Predicting inpatient mortality in pediatric traumatic brain injury: Insights from a national database


Advocate Children's Hospital


Purpose:The purpose of this study was to determine factors significantly associated with mortality and length of stay (LOS) in admissions to the pediatric intensive care unit (PICU) for traumatic brain injury (TBI).

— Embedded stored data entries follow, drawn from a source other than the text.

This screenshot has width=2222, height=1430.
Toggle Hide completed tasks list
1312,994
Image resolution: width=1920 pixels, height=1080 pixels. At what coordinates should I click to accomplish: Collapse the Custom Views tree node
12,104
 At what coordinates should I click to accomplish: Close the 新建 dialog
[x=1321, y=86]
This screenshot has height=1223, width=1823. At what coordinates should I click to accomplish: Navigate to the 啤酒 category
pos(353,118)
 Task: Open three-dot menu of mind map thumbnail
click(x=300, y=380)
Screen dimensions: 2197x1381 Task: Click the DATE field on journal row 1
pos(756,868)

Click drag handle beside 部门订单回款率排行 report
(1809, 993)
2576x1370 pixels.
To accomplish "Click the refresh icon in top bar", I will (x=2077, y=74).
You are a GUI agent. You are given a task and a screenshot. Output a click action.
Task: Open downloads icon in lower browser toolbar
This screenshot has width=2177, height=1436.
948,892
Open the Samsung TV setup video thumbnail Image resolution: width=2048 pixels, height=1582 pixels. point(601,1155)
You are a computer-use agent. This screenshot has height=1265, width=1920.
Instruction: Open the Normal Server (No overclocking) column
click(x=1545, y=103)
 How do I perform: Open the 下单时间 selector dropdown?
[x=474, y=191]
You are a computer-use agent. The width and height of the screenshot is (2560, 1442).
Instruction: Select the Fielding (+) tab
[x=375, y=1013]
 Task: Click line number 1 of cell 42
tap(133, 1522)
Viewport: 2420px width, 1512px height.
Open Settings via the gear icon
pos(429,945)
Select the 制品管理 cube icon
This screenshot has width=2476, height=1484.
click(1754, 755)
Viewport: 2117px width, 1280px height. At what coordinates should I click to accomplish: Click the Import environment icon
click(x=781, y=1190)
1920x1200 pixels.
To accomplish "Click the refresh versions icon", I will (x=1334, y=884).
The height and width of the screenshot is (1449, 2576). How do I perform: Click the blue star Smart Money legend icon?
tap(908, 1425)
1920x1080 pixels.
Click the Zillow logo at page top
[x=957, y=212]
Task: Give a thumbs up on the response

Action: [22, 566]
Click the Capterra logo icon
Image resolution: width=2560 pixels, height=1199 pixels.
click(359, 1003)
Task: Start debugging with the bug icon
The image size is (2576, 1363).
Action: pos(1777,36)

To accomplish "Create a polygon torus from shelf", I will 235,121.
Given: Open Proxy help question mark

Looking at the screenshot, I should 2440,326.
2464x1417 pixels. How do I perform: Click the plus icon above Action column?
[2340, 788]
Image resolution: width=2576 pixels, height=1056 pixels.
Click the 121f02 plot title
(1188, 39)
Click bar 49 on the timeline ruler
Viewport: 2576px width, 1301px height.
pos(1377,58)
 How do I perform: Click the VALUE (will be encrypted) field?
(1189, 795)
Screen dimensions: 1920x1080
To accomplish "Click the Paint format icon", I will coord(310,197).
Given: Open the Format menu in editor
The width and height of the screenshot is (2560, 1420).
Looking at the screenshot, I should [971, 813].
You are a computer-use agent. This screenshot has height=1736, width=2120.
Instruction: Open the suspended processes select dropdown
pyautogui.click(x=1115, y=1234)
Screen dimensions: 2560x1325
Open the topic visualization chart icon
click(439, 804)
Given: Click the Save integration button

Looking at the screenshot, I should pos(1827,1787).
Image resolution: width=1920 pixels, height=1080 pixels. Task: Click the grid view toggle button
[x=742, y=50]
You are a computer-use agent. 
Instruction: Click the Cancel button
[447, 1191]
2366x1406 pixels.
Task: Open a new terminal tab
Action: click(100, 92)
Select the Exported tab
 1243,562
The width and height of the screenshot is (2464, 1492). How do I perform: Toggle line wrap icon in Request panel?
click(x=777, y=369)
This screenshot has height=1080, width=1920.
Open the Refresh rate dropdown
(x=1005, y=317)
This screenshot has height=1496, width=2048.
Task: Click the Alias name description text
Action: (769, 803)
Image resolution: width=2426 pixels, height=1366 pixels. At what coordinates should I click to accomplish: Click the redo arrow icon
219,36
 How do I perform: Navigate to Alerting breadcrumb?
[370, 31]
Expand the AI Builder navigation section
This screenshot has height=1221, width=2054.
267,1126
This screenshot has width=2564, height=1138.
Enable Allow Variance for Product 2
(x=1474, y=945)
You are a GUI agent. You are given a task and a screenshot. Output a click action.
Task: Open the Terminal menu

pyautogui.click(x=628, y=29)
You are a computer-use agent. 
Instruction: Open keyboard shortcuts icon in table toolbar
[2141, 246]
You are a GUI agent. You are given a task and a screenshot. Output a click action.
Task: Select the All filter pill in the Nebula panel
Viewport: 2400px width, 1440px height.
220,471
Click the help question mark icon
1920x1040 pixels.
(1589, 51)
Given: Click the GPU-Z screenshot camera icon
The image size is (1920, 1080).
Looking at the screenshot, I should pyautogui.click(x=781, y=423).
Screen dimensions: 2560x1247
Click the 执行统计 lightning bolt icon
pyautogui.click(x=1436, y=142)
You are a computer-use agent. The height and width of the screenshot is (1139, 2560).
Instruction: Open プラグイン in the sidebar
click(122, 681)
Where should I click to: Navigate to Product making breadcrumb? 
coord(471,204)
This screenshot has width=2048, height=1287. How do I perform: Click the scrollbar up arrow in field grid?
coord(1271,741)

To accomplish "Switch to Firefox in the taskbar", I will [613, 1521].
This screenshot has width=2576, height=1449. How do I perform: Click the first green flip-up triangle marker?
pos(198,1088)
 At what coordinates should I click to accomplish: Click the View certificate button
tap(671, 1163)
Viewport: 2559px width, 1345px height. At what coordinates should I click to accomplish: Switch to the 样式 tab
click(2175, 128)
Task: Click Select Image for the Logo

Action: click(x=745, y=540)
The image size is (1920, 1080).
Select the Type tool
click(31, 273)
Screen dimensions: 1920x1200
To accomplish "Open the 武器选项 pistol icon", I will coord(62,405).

Methods:A cross-sectional, retrospective cohort study that identified PICU admissions with TBI from forty-nine hospitals in the USA using the Pediatric Health Information System database from 2016 to 2021. Univariable analyses comparing those who did and did not experience mortality were performed. The following regression analyses were conducted: logistic regression with mortality as dependent variable; linear regression with LOS as the dependent variable; logistic regression with mortality as the dependent variable but only included patients with cerebral edema; and linear regression with LOS as the dependent variable but only included patients who survived. From the regression analysis for mortality in all TBI patients was utilized to develop a mortality risk score.

Results:A total of 3041 admissions were included. Those with inpatient mortality (18.5%) tended to be significantly younger (54 vs. 92 months, p < 0.01), have < 9 pediatric Glasgow Coma Scale on admission (100% vs. 52.9%, p < 0.01) and more likely to experience acute renal, hepatic and respiratory failure, acidosis, central diabetes insipidus, hyperkalemia, and hypocalcemia. Regression analysis identified that pediatric Glasgow Coma Scale, alkalosis and cardiac arrest significantly increased risks of mortality. The TBI mortality risk score had an area under the curve of 0.89 to identify those with mortality; a score of 6 ≤ was associated with 88% mortality.

Conclusion:Patients admitted to the PICU with TBI have 18.5% risk of inpatient mortality with most occurring the first 48 h and these are characterized with greater multisystem organ dysfunction, received medical and mechanical support. TBI mortality risk score suggested is a practical tool to identify patients with an increase likelihood to die.